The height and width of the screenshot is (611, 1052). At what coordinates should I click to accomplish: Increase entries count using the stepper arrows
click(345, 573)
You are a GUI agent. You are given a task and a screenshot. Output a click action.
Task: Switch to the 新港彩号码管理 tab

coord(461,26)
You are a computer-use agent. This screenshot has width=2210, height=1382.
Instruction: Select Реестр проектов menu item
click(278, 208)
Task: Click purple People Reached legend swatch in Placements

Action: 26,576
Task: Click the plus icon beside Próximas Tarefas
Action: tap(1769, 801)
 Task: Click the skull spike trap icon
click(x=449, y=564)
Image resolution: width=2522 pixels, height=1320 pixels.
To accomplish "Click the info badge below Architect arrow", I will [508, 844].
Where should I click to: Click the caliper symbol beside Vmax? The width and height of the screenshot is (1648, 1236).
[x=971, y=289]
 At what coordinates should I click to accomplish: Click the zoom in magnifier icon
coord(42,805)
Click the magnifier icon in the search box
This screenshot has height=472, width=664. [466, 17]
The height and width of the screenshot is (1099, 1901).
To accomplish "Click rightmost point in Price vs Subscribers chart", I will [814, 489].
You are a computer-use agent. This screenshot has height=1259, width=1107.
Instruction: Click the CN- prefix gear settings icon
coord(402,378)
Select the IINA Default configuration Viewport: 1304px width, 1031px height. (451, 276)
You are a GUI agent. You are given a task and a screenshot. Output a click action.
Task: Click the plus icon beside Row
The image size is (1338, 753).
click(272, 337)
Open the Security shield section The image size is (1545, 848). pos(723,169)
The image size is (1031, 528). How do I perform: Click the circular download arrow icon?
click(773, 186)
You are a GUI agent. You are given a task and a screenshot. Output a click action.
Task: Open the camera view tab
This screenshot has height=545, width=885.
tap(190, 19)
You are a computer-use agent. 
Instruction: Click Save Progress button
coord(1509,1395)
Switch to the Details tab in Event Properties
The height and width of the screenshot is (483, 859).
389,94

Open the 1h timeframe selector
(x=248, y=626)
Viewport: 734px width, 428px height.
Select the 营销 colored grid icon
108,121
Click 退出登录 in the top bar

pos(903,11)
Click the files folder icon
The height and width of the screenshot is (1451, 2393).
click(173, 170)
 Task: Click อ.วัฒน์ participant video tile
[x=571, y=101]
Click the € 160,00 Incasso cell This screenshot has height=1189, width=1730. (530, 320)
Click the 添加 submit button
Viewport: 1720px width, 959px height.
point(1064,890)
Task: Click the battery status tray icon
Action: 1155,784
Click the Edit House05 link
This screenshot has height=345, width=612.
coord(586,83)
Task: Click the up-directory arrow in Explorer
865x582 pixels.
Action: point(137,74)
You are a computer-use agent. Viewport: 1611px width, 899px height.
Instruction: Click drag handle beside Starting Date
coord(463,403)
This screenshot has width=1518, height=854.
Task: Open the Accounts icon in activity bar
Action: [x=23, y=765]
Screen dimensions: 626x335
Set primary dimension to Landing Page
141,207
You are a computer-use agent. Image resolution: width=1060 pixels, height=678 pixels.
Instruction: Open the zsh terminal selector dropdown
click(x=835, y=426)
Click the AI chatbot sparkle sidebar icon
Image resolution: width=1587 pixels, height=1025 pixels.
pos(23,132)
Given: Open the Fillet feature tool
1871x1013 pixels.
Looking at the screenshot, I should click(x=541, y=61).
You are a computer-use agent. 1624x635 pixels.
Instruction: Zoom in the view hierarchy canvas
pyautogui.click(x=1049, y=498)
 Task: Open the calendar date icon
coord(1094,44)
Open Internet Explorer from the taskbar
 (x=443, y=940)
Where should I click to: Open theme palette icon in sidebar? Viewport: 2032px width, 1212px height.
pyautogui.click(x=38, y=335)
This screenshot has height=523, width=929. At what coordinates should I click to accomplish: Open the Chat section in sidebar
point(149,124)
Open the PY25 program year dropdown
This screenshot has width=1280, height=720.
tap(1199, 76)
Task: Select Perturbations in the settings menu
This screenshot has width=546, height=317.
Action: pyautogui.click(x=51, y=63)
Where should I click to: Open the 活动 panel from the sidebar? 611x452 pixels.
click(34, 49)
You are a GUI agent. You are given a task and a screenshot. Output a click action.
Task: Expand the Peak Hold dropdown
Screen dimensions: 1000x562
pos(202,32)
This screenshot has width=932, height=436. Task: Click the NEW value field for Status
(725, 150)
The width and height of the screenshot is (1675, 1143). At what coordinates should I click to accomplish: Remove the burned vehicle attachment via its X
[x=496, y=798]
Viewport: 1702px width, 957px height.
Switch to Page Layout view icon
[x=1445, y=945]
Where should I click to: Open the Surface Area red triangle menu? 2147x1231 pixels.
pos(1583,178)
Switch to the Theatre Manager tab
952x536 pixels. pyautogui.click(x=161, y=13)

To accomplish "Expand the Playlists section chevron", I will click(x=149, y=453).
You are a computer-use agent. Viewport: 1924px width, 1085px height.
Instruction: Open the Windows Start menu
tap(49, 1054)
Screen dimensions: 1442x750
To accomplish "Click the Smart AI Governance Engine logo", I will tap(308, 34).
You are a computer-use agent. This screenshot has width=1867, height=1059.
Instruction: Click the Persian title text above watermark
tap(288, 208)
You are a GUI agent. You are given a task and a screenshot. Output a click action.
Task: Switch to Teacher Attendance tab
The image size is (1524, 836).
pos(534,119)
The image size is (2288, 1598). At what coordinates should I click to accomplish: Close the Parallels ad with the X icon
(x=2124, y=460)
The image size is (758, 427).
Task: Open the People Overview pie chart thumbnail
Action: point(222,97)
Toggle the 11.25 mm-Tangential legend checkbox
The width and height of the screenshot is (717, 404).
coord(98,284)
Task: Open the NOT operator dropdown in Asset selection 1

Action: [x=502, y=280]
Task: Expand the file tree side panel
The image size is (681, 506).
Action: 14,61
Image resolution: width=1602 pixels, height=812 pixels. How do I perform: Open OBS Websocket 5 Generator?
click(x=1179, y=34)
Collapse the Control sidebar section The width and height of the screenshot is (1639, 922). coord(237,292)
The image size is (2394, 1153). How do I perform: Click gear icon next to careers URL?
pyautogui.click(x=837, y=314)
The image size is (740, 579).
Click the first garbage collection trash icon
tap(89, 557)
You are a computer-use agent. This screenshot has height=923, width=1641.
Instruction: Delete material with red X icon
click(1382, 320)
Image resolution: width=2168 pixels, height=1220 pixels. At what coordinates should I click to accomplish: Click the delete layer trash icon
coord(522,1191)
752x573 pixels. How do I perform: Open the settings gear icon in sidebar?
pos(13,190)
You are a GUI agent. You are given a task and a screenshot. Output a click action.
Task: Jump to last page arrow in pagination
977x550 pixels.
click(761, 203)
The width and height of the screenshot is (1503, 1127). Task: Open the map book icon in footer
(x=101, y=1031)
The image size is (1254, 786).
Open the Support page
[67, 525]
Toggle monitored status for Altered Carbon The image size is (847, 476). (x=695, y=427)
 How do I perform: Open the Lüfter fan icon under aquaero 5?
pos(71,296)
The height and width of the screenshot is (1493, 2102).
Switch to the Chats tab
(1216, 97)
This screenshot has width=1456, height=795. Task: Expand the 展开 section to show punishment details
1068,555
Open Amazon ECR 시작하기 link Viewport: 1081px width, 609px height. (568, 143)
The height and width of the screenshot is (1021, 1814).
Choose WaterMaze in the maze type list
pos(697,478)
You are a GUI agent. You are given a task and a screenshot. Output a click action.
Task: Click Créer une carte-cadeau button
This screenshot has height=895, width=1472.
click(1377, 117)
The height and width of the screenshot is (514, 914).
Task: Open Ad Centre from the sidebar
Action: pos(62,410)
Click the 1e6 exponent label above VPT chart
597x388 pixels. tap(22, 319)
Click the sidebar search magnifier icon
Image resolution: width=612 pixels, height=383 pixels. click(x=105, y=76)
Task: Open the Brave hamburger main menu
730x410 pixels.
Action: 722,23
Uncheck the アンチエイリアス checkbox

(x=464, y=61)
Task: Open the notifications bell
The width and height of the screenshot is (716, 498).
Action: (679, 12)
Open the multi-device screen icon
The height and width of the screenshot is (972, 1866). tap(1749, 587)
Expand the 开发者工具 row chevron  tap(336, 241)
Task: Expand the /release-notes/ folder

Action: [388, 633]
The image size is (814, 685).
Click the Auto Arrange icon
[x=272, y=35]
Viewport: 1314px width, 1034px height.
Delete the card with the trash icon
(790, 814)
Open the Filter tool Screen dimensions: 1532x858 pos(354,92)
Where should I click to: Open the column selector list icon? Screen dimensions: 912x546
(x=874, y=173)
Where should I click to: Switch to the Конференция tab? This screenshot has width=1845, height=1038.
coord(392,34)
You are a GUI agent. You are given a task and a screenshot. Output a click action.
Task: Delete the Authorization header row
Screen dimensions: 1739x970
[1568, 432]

> **Problem description**: Everything from the line with "Where should I click to: Click" through the line with "Open the Security" should be written out exactly as it appears above, end lines included, and nothing outside that range.

> **Written solution**:
Where should I click to: Click the caliper symbol beside Vmax? The width and height of the screenshot is (1648, 1236).
[x=971, y=289]
 At what coordinates should I click to accomplish: Click the zoom in magnifier icon
coord(42,805)
Click the magnifier icon in the search box
This screenshot has height=472, width=664. [466, 17]
The height and width of the screenshot is (1099, 1901).
To accomplish "Click rightmost point in Price vs Subscribers chart", I will [814, 489].
You are a computer-use agent. This screenshot has height=1259, width=1107.
Instruction: Click the CN- prefix gear settings icon
coord(402,378)
Select the IINA Default configuration Viewport: 1304px width, 1031px height. (451, 276)
You are a GUI agent. You are given a task and a screenshot. Output a click action.
Task: Click the plus icon beside Row
The image size is (1338, 753).
click(272, 337)
Open the Security shield section The image size is (1545, 848). pos(723,169)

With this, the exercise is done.